だけど否定しないということは、棗くんの言った通りなの?
「……じろじろ見るなよ」
「え、本当なの?」
「悪いか」
本当らしい。
「………」
「ああくそっ、そのにやけた顔むかつくな」
「うん、上原サンには余裕があって、須王に余裕がないのはよぉくわかったわ。まだまだね、須王の頑張り。ようやく入り口ってとこじゃない? ま、気長に頑張って? 還暦迎えるあたりには、イコールになってればいいわね」
「……くっ」
「しかし、大分手懐けたわね、上原サン。この自由奔放な猛獣が、仕事でもないのに、こんなに他人の言うこときいて自制しているなんて」
「お前、ひとを獣のように……」
「あら、だったら優しく上原サンに接してる? 自分の欲を優先して、嫌がる上原サンを無理矢理縛り付けようとしていない? いつも須王、後悔してばかりじゃないの」
棗くんが意味ありげに笑う。
「それは……。……。……なぁ柚、昨日のセックス、俺……優しかったよな? お前嫌がってなかったけど、あれは俺の愛に応えたんだよな?」
「な……」
この、真面目くさった顔でわざと訊いてくる……、超絶美形の口下手な男――。
「え、上原サン本当に嫌がっていなかったの? なになに、須王のセックス気持ちよかったの? 本当に感じてお花畑にイケたの?」
この、身を乗り出してわざと矢継ぎ早に聞いてくる……、クールな女みたいな美貌の男も――。

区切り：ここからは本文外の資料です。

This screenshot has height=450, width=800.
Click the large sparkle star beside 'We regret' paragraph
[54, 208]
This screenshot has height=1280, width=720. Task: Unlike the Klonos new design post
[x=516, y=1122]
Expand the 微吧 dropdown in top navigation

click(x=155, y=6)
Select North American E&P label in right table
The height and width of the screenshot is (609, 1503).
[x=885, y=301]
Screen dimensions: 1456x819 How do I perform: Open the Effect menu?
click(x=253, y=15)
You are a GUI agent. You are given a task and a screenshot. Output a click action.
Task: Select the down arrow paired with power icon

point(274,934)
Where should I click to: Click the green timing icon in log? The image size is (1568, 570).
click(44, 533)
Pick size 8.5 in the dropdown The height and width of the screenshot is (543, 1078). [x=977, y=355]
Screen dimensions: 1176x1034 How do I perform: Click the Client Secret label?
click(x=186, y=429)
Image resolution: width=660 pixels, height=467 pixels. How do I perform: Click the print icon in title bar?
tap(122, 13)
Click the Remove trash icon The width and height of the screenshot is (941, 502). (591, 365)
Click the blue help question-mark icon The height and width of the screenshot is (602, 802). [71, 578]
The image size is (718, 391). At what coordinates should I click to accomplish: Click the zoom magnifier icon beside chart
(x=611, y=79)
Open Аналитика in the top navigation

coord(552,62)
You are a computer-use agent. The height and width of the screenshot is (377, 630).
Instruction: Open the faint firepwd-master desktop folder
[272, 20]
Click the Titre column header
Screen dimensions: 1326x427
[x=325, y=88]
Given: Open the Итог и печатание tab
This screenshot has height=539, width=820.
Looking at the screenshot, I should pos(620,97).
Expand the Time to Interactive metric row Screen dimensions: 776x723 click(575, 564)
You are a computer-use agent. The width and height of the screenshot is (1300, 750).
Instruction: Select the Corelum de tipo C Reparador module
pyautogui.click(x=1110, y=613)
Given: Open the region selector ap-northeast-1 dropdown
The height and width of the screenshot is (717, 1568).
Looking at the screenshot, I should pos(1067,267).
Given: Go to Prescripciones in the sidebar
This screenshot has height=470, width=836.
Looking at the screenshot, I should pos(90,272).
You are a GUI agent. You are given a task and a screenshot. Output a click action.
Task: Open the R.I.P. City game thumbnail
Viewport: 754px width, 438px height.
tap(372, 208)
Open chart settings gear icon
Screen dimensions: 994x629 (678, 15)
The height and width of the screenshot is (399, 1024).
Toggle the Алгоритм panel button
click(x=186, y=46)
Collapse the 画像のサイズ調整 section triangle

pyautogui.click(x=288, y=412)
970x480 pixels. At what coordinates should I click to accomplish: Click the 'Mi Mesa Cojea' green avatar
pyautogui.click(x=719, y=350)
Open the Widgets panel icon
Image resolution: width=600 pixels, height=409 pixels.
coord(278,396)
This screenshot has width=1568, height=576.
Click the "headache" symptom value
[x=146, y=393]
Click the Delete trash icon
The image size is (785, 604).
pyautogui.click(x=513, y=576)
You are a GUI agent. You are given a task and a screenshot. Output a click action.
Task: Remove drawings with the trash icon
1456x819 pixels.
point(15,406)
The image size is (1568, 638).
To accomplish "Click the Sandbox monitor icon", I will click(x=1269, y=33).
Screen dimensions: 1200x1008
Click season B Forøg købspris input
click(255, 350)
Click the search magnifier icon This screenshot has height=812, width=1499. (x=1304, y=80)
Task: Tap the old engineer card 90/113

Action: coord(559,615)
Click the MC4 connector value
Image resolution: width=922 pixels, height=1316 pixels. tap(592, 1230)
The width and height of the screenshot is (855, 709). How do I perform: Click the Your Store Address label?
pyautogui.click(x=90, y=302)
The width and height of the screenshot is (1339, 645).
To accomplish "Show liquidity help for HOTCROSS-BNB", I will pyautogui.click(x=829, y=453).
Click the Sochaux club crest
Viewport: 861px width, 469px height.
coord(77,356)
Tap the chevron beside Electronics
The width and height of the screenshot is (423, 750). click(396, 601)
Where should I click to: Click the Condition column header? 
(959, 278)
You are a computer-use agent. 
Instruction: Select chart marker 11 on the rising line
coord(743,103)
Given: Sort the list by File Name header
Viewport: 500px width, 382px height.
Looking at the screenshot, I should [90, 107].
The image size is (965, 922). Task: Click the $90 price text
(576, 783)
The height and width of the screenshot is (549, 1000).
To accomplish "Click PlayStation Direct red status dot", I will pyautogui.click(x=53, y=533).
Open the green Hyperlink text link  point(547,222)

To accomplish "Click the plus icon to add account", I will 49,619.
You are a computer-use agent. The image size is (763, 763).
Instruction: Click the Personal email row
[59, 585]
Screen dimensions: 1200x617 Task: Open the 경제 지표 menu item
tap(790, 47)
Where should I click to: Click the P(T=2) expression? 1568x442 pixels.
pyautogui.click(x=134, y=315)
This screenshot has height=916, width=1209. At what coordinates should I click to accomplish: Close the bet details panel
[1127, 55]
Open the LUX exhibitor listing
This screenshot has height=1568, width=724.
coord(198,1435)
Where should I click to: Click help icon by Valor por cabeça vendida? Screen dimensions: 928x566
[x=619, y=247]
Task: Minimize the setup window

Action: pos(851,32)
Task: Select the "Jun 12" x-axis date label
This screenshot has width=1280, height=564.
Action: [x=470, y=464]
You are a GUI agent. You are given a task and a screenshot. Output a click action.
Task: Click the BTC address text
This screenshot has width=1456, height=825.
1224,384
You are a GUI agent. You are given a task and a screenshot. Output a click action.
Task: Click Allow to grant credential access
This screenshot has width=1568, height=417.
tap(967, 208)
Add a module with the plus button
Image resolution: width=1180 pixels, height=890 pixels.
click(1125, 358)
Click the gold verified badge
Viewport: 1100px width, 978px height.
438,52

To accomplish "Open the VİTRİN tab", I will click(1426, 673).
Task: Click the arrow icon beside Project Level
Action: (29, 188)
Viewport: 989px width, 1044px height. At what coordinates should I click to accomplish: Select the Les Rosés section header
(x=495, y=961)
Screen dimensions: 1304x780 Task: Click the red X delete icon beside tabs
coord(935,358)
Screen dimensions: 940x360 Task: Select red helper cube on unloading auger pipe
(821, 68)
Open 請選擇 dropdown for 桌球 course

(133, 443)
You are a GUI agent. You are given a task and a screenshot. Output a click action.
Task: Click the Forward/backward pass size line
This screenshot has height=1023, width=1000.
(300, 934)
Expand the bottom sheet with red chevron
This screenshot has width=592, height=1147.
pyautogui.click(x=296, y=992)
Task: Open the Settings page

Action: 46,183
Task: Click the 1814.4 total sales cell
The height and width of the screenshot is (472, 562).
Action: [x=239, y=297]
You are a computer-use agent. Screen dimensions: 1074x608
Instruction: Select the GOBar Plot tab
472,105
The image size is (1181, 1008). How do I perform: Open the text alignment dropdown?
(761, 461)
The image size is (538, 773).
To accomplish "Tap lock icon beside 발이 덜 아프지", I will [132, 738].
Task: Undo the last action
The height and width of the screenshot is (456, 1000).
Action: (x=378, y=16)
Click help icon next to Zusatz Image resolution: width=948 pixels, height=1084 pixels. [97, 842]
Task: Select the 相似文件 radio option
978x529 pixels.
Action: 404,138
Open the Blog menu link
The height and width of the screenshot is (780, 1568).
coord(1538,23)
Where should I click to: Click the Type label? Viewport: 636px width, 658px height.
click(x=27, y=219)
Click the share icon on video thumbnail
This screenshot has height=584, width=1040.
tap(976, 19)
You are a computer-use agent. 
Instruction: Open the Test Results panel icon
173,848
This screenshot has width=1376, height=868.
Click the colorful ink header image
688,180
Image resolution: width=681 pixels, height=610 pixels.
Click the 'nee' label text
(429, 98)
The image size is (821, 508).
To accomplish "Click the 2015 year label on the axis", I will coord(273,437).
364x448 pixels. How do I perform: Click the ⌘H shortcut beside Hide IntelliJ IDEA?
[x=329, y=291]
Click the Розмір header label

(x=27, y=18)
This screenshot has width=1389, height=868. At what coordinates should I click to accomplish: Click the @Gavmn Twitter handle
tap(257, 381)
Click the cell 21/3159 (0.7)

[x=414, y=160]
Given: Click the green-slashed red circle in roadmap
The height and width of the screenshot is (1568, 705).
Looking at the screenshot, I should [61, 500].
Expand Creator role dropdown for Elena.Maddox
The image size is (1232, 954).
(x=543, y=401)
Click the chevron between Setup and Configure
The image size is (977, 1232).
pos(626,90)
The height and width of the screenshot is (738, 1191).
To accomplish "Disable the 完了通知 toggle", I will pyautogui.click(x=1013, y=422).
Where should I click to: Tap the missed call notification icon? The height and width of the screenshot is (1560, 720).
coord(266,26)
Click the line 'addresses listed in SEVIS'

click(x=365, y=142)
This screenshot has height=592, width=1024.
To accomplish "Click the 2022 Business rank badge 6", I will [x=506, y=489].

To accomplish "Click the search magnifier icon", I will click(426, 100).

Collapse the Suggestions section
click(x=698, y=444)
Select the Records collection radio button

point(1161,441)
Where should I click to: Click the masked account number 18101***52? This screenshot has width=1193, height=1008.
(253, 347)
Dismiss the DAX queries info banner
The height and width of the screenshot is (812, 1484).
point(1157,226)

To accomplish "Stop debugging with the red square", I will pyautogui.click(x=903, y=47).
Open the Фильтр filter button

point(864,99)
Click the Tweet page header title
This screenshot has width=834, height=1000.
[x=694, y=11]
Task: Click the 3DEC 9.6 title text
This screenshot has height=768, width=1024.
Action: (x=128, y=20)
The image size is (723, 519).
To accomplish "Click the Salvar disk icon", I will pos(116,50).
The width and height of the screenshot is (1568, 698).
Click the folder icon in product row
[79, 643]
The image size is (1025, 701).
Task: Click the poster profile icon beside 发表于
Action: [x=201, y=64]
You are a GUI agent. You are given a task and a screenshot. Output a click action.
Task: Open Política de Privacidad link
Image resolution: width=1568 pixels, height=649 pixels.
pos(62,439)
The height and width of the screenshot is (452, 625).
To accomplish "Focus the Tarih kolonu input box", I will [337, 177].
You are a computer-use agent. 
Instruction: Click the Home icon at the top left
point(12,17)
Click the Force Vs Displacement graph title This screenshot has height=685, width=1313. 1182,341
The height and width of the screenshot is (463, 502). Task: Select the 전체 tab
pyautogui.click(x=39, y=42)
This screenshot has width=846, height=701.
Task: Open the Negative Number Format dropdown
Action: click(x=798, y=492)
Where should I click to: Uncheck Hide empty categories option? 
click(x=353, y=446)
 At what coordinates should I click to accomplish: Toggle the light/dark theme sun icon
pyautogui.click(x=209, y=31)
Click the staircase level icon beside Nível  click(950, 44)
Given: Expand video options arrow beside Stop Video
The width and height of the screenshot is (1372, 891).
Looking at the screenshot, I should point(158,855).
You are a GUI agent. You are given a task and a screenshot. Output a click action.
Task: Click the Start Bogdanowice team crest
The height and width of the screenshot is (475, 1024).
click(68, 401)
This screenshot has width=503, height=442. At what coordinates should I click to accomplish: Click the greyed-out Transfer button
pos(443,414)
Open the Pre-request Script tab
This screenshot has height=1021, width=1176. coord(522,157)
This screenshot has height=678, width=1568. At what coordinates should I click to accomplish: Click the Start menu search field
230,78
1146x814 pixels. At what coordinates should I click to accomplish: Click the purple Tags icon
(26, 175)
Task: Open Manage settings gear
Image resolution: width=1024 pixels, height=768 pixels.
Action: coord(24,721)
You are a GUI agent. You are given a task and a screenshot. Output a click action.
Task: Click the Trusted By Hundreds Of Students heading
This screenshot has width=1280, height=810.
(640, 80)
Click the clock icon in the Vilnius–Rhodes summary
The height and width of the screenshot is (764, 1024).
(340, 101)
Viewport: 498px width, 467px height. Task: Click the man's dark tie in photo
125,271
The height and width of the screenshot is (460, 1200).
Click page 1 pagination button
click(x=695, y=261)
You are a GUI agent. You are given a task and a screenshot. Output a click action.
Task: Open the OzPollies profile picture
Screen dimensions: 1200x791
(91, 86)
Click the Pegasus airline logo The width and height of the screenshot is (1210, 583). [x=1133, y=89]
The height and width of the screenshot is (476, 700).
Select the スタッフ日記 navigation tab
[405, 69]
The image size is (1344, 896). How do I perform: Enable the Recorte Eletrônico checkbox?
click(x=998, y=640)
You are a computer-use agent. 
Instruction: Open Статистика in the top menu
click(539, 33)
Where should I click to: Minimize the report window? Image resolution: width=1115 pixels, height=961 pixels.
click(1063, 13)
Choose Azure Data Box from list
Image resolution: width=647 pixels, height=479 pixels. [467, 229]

「何回も俺を置いてイッてたよな。だからお前、お返しで舐めてきたんだよな」
「舐めたってどこを」
「どこだと思う?」
「え、その勝ち誇った顔。まさか……」
「黙って、黙ってよ、黙って下さい!! 本当に黙って!! なにもないから、もう夢幻の須王の妄想だから!」
もうあたしは涙目で、晒される羞恥にぐすぐすと鼻を鳴らす。